Hope is social. You can tell how much hope you have by which way the people are moving in relation to your life. If people are dropping out of your life you know that you are in a hopeless situation because people are instinctively averse to hopelessness and they signal this by the way they act. Churches actually talk about hope a whole lot but when it comes down to it you can find out what they believe what constitutes a hopeful existence by the way they treat you. Generally if you have enough “life gems” (looks, decent job, car, house, SO, etc..) they will surmise you have hope. If not, not so much.
Christians generally have a public and a private position on the phenomenology of the faith. The public position is God giving blessings and never forsaking you, etc.. The private position is, not so much. It is understood, even by strong Christians, that God is vastly oversold. It is also understood that if he wasn’t, there would be a lot less Christians because let’s face it, in America everything is oversold. That’s why most people embellish their resume (because everyone else is doing it so one must to land an interview). People who don’t “experience God” are suspect, but there are a heck of a lot more of them (even strong Christians) than one would like to think.

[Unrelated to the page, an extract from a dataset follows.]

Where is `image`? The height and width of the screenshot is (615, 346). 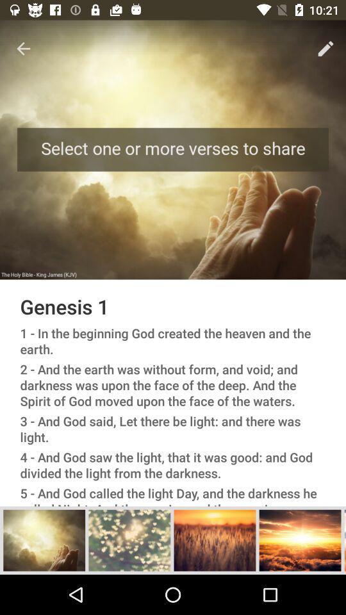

The idea that “life is a gift” doesn’t apply to adults, particularly adults with disabilities. As an adult with a disability I know my life is certainly not a gift. I know this because if my life were a gift it would be received as one. This is why I’m an antinatalist (against humans propagating). If I were to have a child it would likely have one or more disabilities. I know from my own experience that as an adult it would be treated like crap in church. I get that Christians are natalists and pro life but it’s hypocritical to bring people into this world and then, if they happen to have a disability, let them languish.
Authenticity is an existential threat to Christianity. Generation Y and Z are not afraid to ask 3am questions at 8pm. This spells trouble for the church, especially because most churches are like a real life version of social media where we present our highlight reel while shoving our behind the scenes under the rug. Christians claim life works a certain way and God does certain things. But when your lived experience flies in the face of this Christian fellowship becomes a lonely, isolating place. When you are off their map you have to try to build a completely new map with a completely new social circle and this takes a lot of work, hurt, and effort.